Question

A projectile is fired making an angle $ 2\theta $ with the horizontal with a velocity of $ 4m/s $ . At a particular instant, it makes an angle $ \theta $ with the horizontal. What is its velocity at that instant?
(A) $ 4\cos \theta $
(B) $ 4\left( {\sec \theta + \cos \theta } \right) $
(C) $ 2\left( {\sec \theta + 4\cos \theta } \right) $
(D) $ 4\left( {2\cos \theta - \sec \theta } \right) $

Answer 1

Hint: We can decide the initial velocity and velocity at a definite point on trajectory into their horizontal and vertical components. Now by using basic trigonometric relations between the components, we can determine the required answer.

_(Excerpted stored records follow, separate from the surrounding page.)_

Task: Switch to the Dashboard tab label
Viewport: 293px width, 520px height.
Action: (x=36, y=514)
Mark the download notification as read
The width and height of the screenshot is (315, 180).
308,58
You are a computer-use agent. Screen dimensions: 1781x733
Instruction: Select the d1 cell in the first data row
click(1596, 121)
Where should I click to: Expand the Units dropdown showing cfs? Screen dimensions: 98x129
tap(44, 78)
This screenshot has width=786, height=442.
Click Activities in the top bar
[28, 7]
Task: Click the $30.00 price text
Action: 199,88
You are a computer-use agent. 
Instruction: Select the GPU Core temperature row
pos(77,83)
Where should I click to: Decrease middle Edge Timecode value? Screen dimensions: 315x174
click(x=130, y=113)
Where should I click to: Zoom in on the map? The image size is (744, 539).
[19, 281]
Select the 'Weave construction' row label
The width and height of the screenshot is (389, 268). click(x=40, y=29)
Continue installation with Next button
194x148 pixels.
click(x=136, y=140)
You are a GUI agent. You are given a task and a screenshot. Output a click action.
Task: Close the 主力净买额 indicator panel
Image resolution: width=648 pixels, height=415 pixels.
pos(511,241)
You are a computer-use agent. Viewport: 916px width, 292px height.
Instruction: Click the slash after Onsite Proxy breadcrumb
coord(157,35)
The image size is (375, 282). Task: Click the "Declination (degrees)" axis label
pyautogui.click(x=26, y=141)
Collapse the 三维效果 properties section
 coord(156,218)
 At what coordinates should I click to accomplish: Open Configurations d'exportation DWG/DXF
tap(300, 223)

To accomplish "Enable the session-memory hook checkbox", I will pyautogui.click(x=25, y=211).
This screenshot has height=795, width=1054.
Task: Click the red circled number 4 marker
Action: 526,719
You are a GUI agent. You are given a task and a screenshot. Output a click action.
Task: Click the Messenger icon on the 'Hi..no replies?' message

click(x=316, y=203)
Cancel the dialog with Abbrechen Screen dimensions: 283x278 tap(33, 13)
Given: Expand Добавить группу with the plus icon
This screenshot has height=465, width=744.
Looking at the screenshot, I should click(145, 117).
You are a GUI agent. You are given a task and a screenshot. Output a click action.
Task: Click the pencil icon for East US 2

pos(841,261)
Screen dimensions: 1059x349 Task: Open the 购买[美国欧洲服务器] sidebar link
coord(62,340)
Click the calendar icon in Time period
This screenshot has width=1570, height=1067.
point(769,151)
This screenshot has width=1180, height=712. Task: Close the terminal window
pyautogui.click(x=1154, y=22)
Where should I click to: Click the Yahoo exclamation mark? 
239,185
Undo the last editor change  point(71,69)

Complete step by step answer:
When an object is thrown with some initial velocity and is permitted to fall freely under the effect of gravity of earth, then the object follows a curved path. The object is well-known as a projectile so this type of motion exhibited by an object under gravity is called the projectile motion.
When a projectile is projected with some initial velocity $ u $ now as it moves along its path, its velocity keeps changing and is not fixed at $ u $ .
In this question, we have a particle which is projected with a velocity $ u $ and makes an angle $ 2\theta $ with the horizontal.
We can decide the initial velocity into its horizontal and vertical components.
We are given that at every point of the trajectory, the velocity $ v $ of the particle perpendicular to its initial velocity by reproducing the directions of $ u $ and $ v $ meeting at $ \theta $ .
Now we see that the horizontal components of $ u $ and $ v $ must be equal. And so, we can write the following expression for the particle.
 $ v\cos \theta = u\cos 2\theta $
 $ \Rightarrow v = \dfrac{{u\cos 2\theta }}{{\cos \theta }} $
Where, $ \sec \theta = \dfrac{1}{{\cos \theta }} $
 $ \therefore v = u\cos 2\theta \sec \theta $
Using the trigonometric identity,
 $ \cos 2\theta = 2{\cos ^2}\theta - 1 $
We have given the initial velocity is $ u = 4m/s $ .
We get $ v = 4\left( {2{{\cos }^2}\theta - 1} \right)\sec \theta $
On further solving the above equation we get,
 $ v = 4\left( {2\cos \theta - \sec \theta } \right) $
Therefore, the velocity at a particular instant when the projectile makes an angle $ \theta $ with the horizontal is $ 4\left( {2\cos \theta - \sec \theta } \right) $ .
Hence, the correct answer is option (D).

Note:
The velocity of the projectile retains changing along its trajectory. As the projectile rises above the ground, its velocity keeps on decreasing. At the highest point $ v = 0 $ . As the projectile starts falling, $ v $ starts increasing but the final velocity is zero as the projectile comes to rest when it completes its trajectory.